Bradon Malone/Reuters
Bradon Malone/Reuters

Chefe da Red Bull nega que tenha feito proposta para Alonso

Christian Horner contradiz espanhol e afirma não ter lhe procurado para oferecer vaga na equipe em 2019

Estadão Conteúdo

24 Agosto 2018 | 16h02

O chefe de equipe da Red Bull, Christian Horner, negou nesta sexta-feira que tenha feito proposta para tentar contratar Fernando Alonso para a temporada 2019 da Fórmula 1. Na quinta, o piloto espanhol havia afirmado que recebera uma oferta para se transferir para o time austríaco, para ocupar o lugar do australiano Daniel Ricciardo.

Horner, contudo, negou qualquer oferta nesta sexta, no Circuito de Spa-Francorchamps, onde será disputado o GP da Bélgica, no domingo. "Apenas para ficar claro, não houve oferta para Fernando Alonso para o ano que vem. Fernando é um piloto fantástico, mas ele obviamente já escolheu o caminho dele", declarou o chefe da Red Bull.

Na quinta, Alonso disse que havia sido procurado por uma das três melhores equipes da atualidade da Fórmula 1. Ao ser questionado sobre qual era, confirmou que era a Red Bull. O espanhol dissera que tinha sido contactado com integrantes do time em dois momentos deste ano, no início e também neste mês.

Apesar de negar a procura por Alonso, Horner admitiu que os novos proprietários da categoria chegaram a entrar em contato para avaliar a possível transferência do espanhol para a Red Bull. "Houve apenas uma pergunta sobre se considerávamos ter Fernando na equipe, o que é compreensível do ponto de vista dos promotores do evento.
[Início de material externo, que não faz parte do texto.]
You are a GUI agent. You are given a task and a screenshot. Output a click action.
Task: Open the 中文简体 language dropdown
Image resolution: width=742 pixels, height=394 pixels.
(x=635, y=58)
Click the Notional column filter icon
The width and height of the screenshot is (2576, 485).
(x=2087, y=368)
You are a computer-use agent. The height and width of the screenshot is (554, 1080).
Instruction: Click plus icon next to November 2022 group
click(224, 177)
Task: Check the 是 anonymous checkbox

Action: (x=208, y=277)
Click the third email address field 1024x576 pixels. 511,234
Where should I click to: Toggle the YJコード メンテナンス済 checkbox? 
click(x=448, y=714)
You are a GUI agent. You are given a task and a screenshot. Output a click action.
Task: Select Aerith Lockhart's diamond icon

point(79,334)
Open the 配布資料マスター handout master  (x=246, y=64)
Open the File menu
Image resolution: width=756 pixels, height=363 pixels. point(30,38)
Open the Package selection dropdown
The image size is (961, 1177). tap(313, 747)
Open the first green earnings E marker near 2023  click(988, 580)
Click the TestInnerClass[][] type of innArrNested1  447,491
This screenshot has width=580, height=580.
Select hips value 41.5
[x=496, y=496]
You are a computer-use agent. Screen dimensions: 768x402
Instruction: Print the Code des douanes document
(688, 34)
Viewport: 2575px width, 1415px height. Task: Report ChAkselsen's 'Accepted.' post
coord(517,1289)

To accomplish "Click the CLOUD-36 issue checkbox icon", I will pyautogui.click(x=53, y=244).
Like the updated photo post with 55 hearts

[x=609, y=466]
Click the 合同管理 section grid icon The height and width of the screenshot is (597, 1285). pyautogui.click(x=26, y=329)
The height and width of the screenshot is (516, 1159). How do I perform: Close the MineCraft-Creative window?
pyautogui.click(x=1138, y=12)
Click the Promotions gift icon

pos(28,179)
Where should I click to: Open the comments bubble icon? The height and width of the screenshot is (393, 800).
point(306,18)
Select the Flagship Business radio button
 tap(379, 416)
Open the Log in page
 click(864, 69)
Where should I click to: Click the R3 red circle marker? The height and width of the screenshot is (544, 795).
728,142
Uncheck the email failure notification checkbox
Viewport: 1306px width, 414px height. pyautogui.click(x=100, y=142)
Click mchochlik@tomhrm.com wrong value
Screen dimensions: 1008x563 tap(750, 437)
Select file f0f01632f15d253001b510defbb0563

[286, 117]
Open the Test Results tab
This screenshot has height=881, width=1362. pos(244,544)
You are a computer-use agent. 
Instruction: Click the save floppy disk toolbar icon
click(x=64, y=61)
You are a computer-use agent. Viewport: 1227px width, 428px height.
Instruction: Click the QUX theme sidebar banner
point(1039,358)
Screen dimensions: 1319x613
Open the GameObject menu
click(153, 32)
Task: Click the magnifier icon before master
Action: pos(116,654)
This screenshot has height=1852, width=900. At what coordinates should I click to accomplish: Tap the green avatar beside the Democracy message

Se ele estivesse num carro competitivo, tenho certeza de que os proprietários prefeririam que ele ficasse", afirmou.

A Red Bull tentou contratar o bicampeão mundial em 2007. Mas Horner argumenta que seria difícil trabalhar com Alonso atualmente. "Ele tende a causar um pouco de confusão por onde passa", diz o chefe de equipe. "Não tenho certeza de que seria a coisa mais saudável para a equipe contar com ele."

Alonso venceu pela última vez uma corrida de Fórmula 1 em 2013. No entanto, viveu seu auge em 2005 e 2006 quando se sagrou bicampeão mundial, pela Renault. Ele foi ainda vice-campeão por três vezes, com a Ferrari.